The next 10 years in astroparticle theory

5 July 2024

Newly appointed EuCAPT director Silvia Pascoli sets out her vision for disentangling fundamental questions involving dark matter, the baryon asymmetry, neutrinos, cosmic rays, gravitational waves, dark energy and other cosmic relics.

Pulsar timing arrays

Astroparticle physics connects the extremely small with the extremely large. At the interface of particle physics, cosmology and astronomy, the field ties particles and interactions to the hot Big Bang cosmological model. This synergy allows us to go far beyond the limitations of terrestrial probes in our quest to understand nature at its most fundamental level. A typical example is neutrino masses, where cosmological observations from large-scale structure formation far exceed current bounds from terrestrial experiments. Astroparticle theory (APT) has accelerated quickly in the past 10 years. And this looks certain to continue in the next 10.
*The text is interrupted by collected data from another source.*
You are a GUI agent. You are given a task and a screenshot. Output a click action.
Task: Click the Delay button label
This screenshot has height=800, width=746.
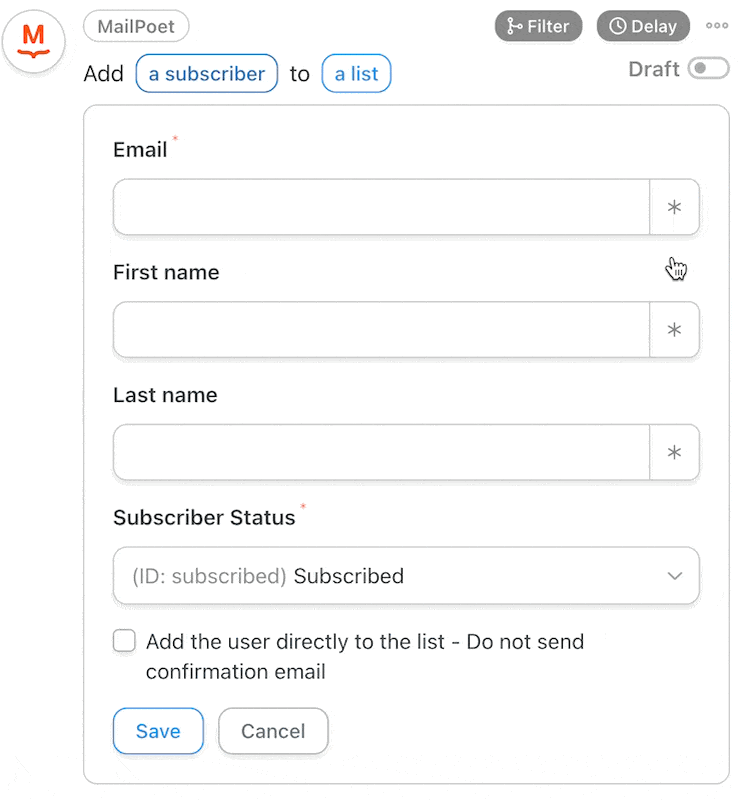pos(654,26)
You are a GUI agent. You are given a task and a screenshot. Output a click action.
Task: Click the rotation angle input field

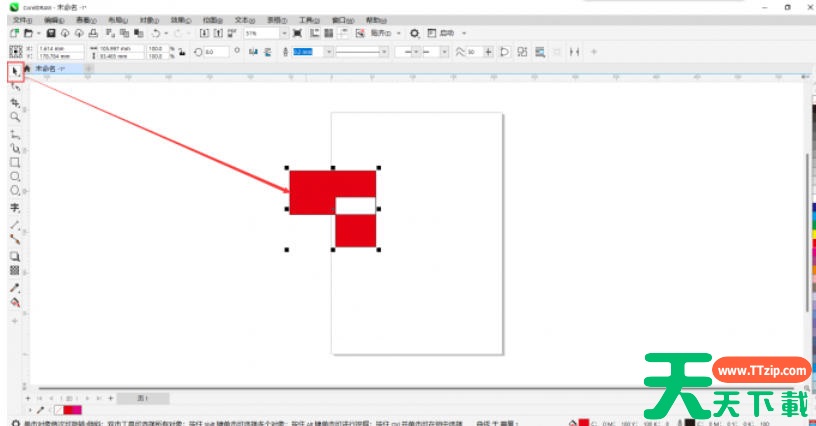(x=216, y=51)
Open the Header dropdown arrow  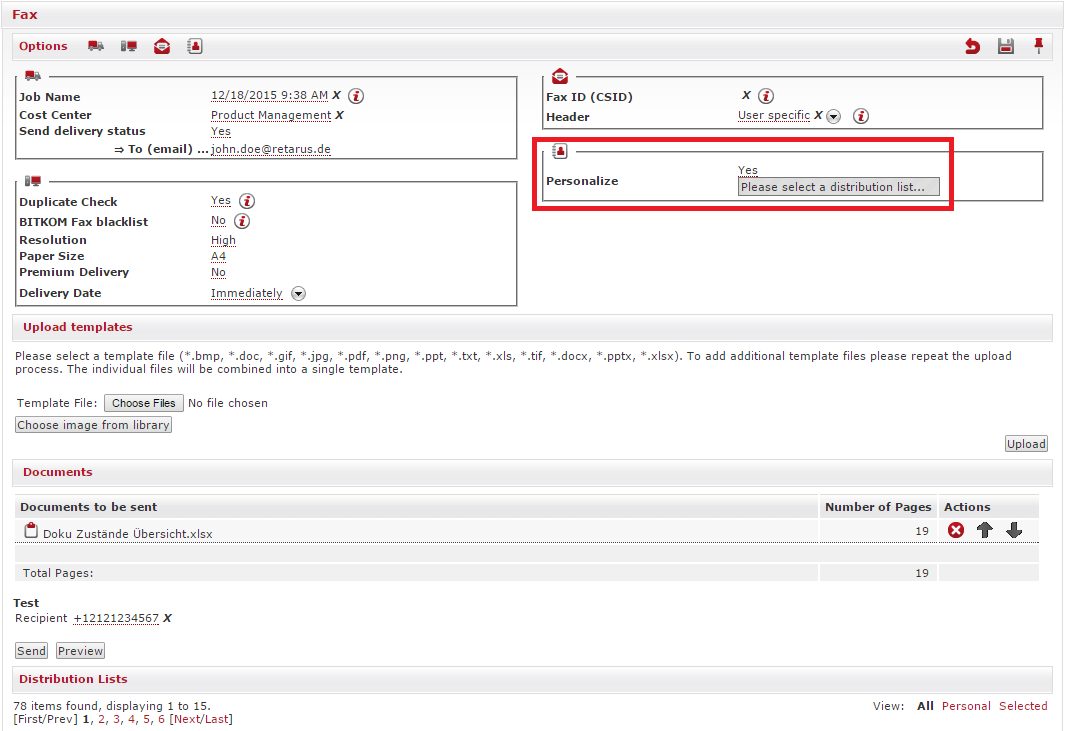834,116
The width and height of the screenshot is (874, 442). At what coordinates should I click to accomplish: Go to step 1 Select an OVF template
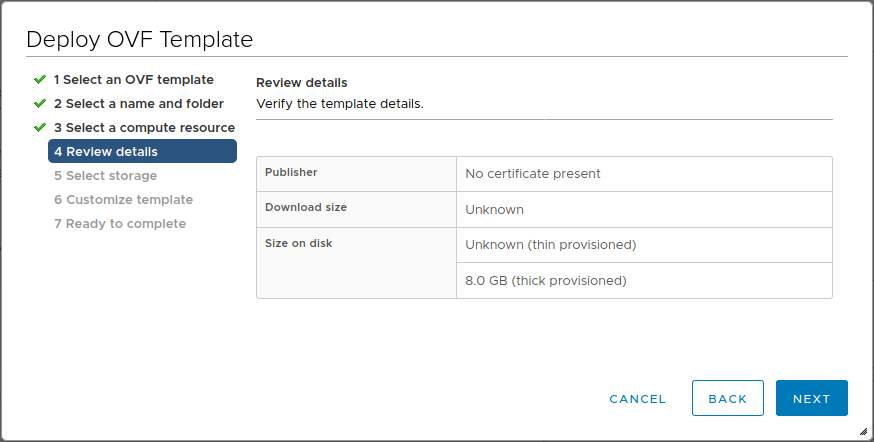coord(133,79)
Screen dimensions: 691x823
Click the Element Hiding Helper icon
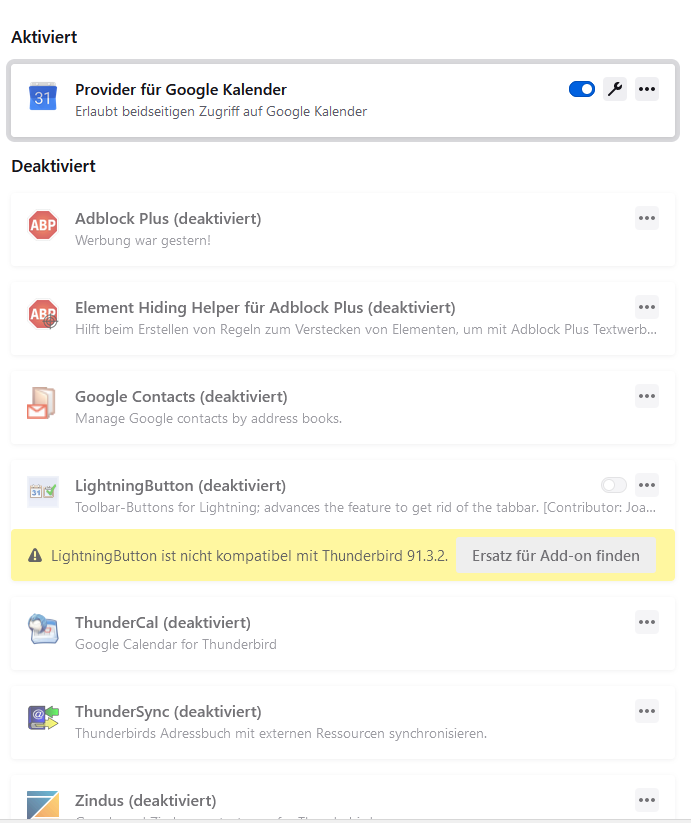43,315
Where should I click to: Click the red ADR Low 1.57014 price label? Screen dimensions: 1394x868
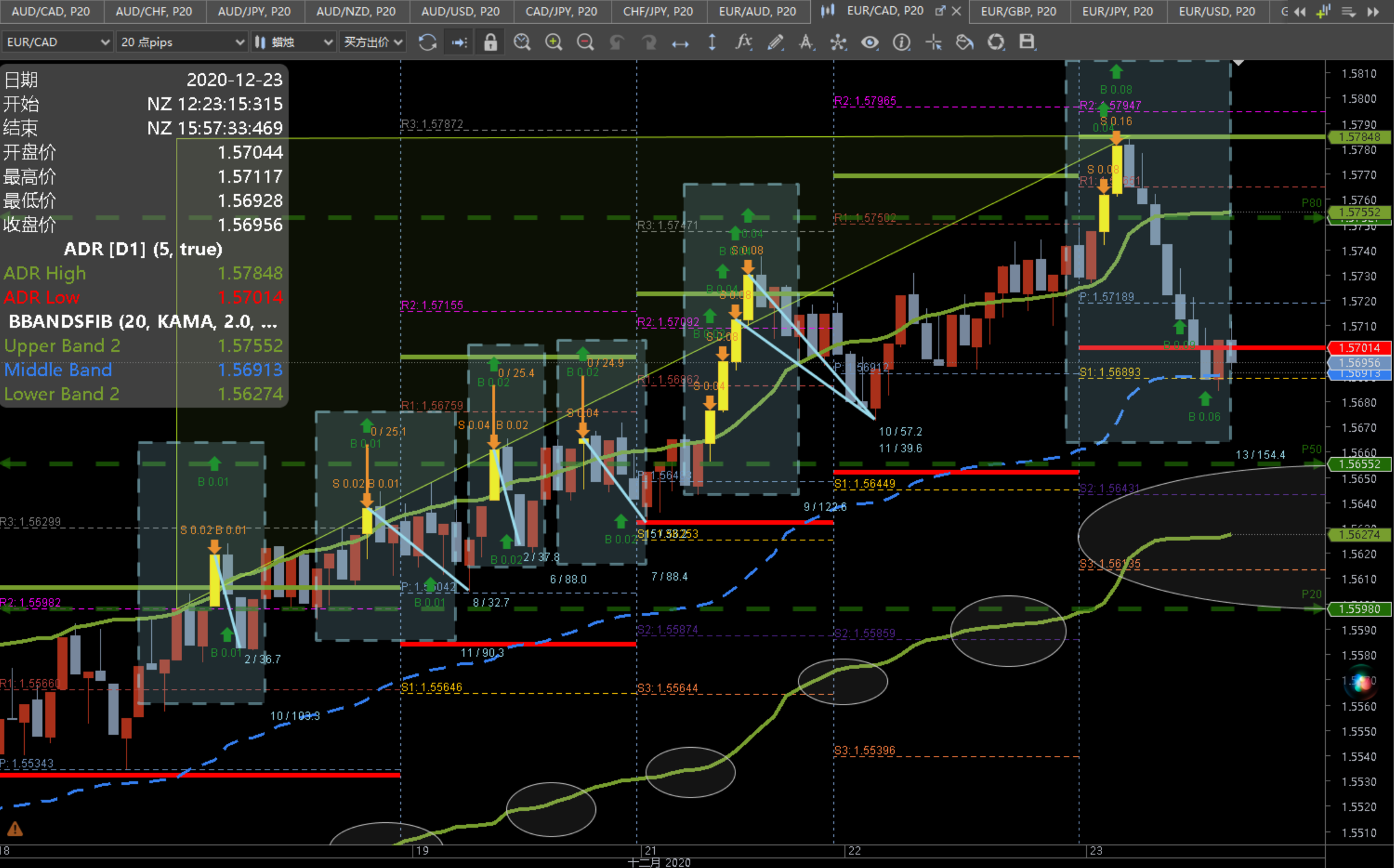(x=1359, y=348)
Today, neutrino masses, dark matter and the baryon asymmetry of the universe are the only evidence we have of physics beyond the Standard Model (BSM) of particle physics. Astroparticle theorists study how to extend the theory towards a new Standard Model – and the cosmological consequences of doing so.

New insights

For a long time, work on dark matter focused on TeV-scale models parallel to searches at the LHC and in ultra-low-noise detectors. The scope has now broadened to a much larger range of masses and models, from ultralight dark matter and axions to sub-GeV dark matter and WIMPs. Theoretical developments have gone hand-in-hand with new experimental opportunities. In the next 10 years, much larger detectors are planned for WIMP searches aiming towards the neutrino floor. Pioneering experimental efforts, even borrowing techniques from atomic and condensed-matter physics, test dark matter with much lower masses, providing new insights into what dark matter may be made of.
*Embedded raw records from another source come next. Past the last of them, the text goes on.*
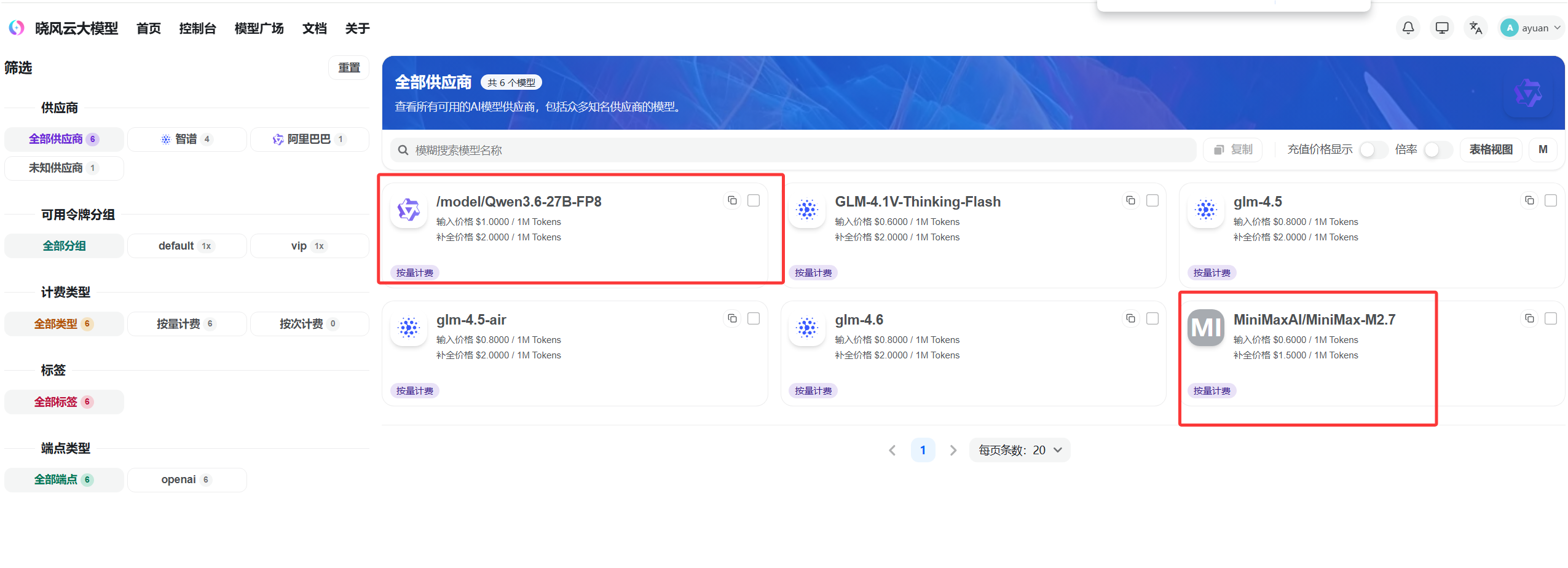1568x568 pixels.
Task: Click the 晓风云大模型 logo icon
Action: pos(17,28)
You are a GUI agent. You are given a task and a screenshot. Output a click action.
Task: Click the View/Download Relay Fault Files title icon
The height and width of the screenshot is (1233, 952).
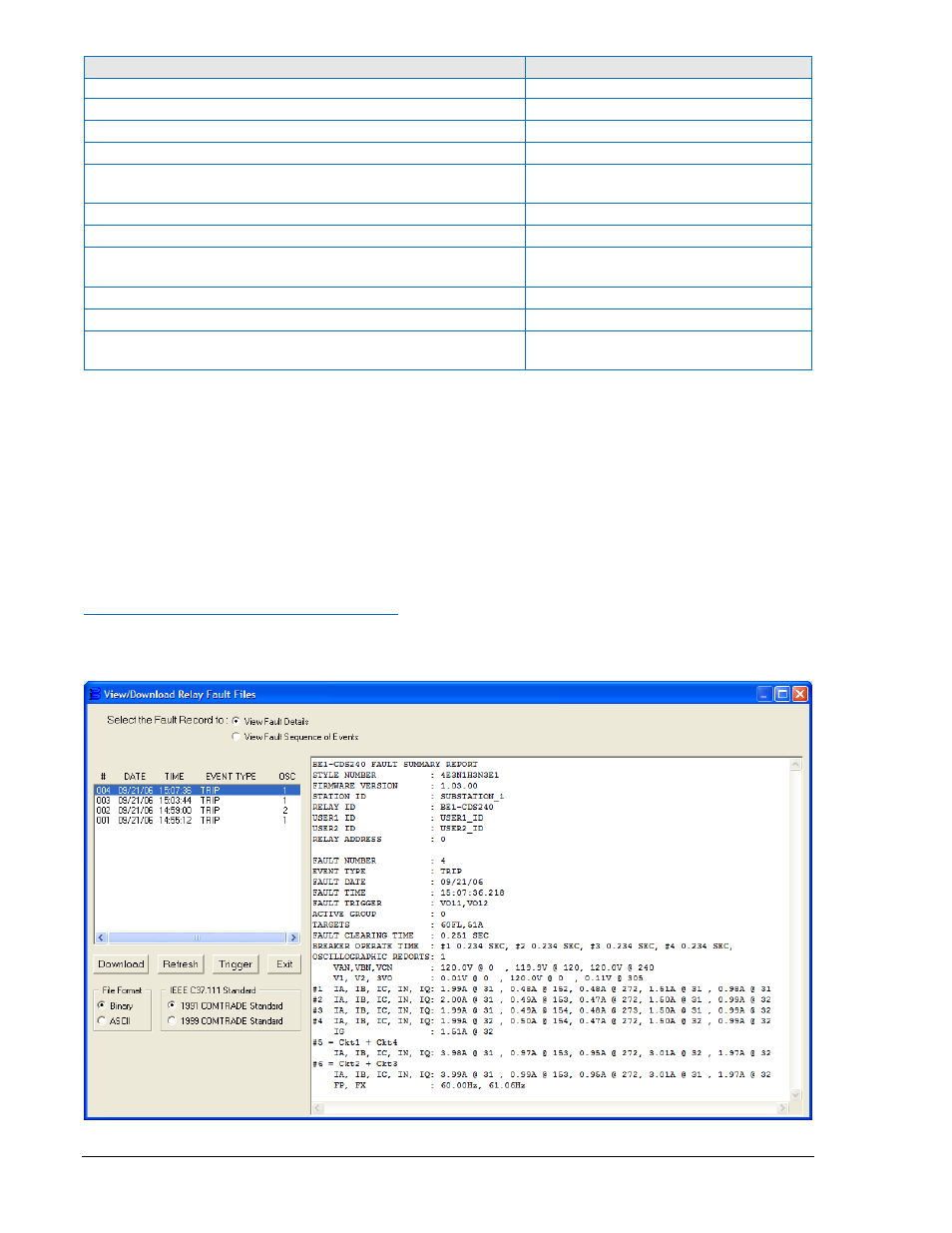[x=94, y=694]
I strongly welcome efforts to broaden the reach in mass scales to efficiently hunt for any hint of what the new physics BSM may be

Neutrinos provide a complementary window on BSM physics. It is just over 25 years since the discovery of neutrino oscillation provided evidence that neutrinos have mass – a fact that cannot be accounted for in the SM (CERN Courier May/June 2024 p29). But the origin of neutrino masses remains a mystery. In the coming decade, neutrinoless double-beta decay experiments and new large experiments, such as JUNO, DUNE (see “A gold mine for neutrino physics“) and Hyper-Kamiokande, will provide a much clearer picture, determining the mass ordering and potentially discovering the neutrino’s nature and whether it violates CP symmetry. These results may, via leptogenesis, be related to the origin of the matter–antimatter asymmetry of the universe.

Recently, there has been renewed interest in models with scales accessible to current particle-physics experiments. These will exploit the powerful beams and capable detectors of the current and future experimental neutrino programme, and collider-based searches for heavy neutral leptons with MeV-to-TeV masses.

Overall, while the multi-TeV scale should continue to be a key focus for both particle and astroparticle physics experiments, I strongly welcome the theoretical and experimental efforts to broaden the reach in mass scales to efficiently hunt for any hint of what the new physics BSM may be.

Silvia Pascoli

Astroparticle physics also studies the particles that arrive on Earth from all around our universe. They come from extreme astrophysical environments, such as supernovae and active galactic nuclei, where they may be generated and accelerated to the highest energies. Thanks to their detection we can study the processes that fuel these astrophysical objects and gain an insight into their evolution (see “In defiance of cosmic-ray power laws“).

The discovery of gravitational waves (GWs) just a few years ago has shed new light on this field. Together with gamma rays, cosmic rays and the high-energy neutrinos detected at IceCube, the field of multi-messenger astronomy is in full bloom. In the coming years it will get a boost from the results of new, large experiments such as KM3Net, the Einstein Telescope, LISA and the Cherenkov Telescope Array – as well as many new theoretical developments, such as advanced particle-theory techniques for GW predictions.

In the field of GWs, last year’s results from pulsar timing arrays indicate the presence of a stochastic background of GWs. What is its origin? Is it of astrophysical nature or does it come from some dramatic event in the early universe, such as a strong first-order phase transition? In this latter case, we would be getting a glimpse of the universe when it was just born, opening up a new perspective on fundamental particles and interactions. Could it be that we have seen a new GeV-scale dark sector at work? It is too early to tell. But this is very exciting.